**WORK REQUIRED:** Return all of the records exactly.

**Stored data entries:**
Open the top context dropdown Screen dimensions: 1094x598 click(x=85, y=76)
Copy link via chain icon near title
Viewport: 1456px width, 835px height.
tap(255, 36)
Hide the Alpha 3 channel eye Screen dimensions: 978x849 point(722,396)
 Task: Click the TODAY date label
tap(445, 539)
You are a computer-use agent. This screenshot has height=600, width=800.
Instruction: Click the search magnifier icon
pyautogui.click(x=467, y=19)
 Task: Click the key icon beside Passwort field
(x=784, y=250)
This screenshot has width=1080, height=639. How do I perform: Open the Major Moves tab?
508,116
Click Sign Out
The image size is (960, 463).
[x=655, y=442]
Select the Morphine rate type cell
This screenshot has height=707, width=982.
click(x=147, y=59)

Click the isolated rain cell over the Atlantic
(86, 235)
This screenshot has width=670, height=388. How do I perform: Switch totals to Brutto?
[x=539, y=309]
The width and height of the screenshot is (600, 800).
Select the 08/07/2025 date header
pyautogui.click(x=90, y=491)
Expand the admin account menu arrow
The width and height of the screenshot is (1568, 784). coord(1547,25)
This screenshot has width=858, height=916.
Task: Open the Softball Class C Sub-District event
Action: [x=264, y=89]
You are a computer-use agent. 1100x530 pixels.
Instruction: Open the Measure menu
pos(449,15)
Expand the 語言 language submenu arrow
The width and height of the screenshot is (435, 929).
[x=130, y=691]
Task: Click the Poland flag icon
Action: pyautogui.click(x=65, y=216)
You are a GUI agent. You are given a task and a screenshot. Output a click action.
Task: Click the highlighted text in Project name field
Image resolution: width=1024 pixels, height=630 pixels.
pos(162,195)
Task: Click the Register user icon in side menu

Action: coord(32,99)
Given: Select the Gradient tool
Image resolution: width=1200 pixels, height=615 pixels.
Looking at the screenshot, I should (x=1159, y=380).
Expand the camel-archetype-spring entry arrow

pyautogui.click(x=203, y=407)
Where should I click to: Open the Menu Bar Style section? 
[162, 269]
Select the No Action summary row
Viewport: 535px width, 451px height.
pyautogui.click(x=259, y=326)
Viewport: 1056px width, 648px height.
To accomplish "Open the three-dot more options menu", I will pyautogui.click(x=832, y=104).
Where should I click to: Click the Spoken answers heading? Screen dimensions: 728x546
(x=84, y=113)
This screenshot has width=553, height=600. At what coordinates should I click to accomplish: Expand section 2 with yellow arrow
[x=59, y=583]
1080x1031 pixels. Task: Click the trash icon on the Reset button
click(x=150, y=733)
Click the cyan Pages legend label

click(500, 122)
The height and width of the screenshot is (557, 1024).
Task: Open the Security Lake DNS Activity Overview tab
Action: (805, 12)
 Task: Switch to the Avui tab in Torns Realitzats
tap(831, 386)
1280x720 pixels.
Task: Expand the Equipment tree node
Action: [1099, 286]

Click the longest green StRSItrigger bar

**RESULT:**
Open the top context dropdown Screen dimensions: 1094x598 click(x=85, y=76)
Copy link via chain icon near title
Viewport: 1456px width, 835px height.
tap(255, 36)
Hide the Alpha 3 channel eye Screen dimensions: 978x849 point(722,396)
 Task: Click the TODAY date label
tap(445, 539)
You are a computer-use agent. This screenshot has height=600, width=800.
Instruction: Click the search magnifier icon
pyautogui.click(x=467, y=19)
 Task: Click the key icon beside Passwort field
(x=784, y=250)
This screenshot has width=1080, height=639. How do I perform: Open the Major Moves tab?
508,116
Click Sign Out
The image size is (960, 463).
[x=655, y=442]
Select the Morphine rate type cell
This screenshot has height=707, width=982.
click(x=147, y=59)

Click the isolated rain cell over the Atlantic
(86, 235)
This screenshot has width=670, height=388. How do I perform: Switch totals to Brutto?
[x=539, y=309]
The width and height of the screenshot is (600, 800).
Select the 08/07/2025 date header
pyautogui.click(x=90, y=491)
Expand the admin account menu arrow
The width and height of the screenshot is (1568, 784). coord(1547,25)
This screenshot has width=858, height=916.
Task: Open the Softball Class C Sub-District event
Action: [x=264, y=89]
You are a computer-use agent. 1100x530 pixels.
Instruction: Open the Measure menu
pos(449,15)
Expand the 語言 language submenu arrow
The width and height of the screenshot is (435, 929).
[x=130, y=691]
Task: Click the Poland flag icon
Action: pyautogui.click(x=65, y=216)
You are a GUI agent. You are given a task and a screenshot. Output a click action.
Task: Click the highlighted text in Project name field
Image resolution: width=1024 pixels, height=630 pixels.
pos(162,195)
Task: Click the Register user icon in side menu

Action: coord(32,99)
Given: Select the Gradient tool
Image resolution: width=1200 pixels, height=615 pixels.
Looking at the screenshot, I should (x=1159, y=380).
Expand the camel-archetype-spring entry arrow

pyautogui.click(x=203, y=407)
Where should I click to: Open the Menu Bar Style section? 
[162, 269]
Select the No Action summary row
Viewport: 535px width, 451px height.
pyautogui.click(x=259, y=326)
Viewport: 1056px width, 648px height.
To accomplish "Open the three-dot more options menu", I will pyautogui.click(x=832, y=104).
Where should I click to: Click the Spoken answers heading? Screen dimensions: 728x546
(x=84, y=113)
This screenshot has width=553, height=600. At what coordinates should I click to accomplish: Expand section 2 with yellow arrow
[x=59, y=583]
1080x1031 pixels. Task: Click the trash icon on the Reset button
click(x=150, y=733)
Click the cyan Pages legend label

click(500, 122)
The height and width of the screenshot is (557, 1024).
Task: Open the Security Lake DNS Activity Overview tab
Action: (805, 12)
 Task: Switch to the Avui tab in Torns Realitzats
tap(831, 386)
1280x720 pixels.
Task: Expand the Equipment tree node
Action: [1099, 286]

Click the longest green StRSItrigger bar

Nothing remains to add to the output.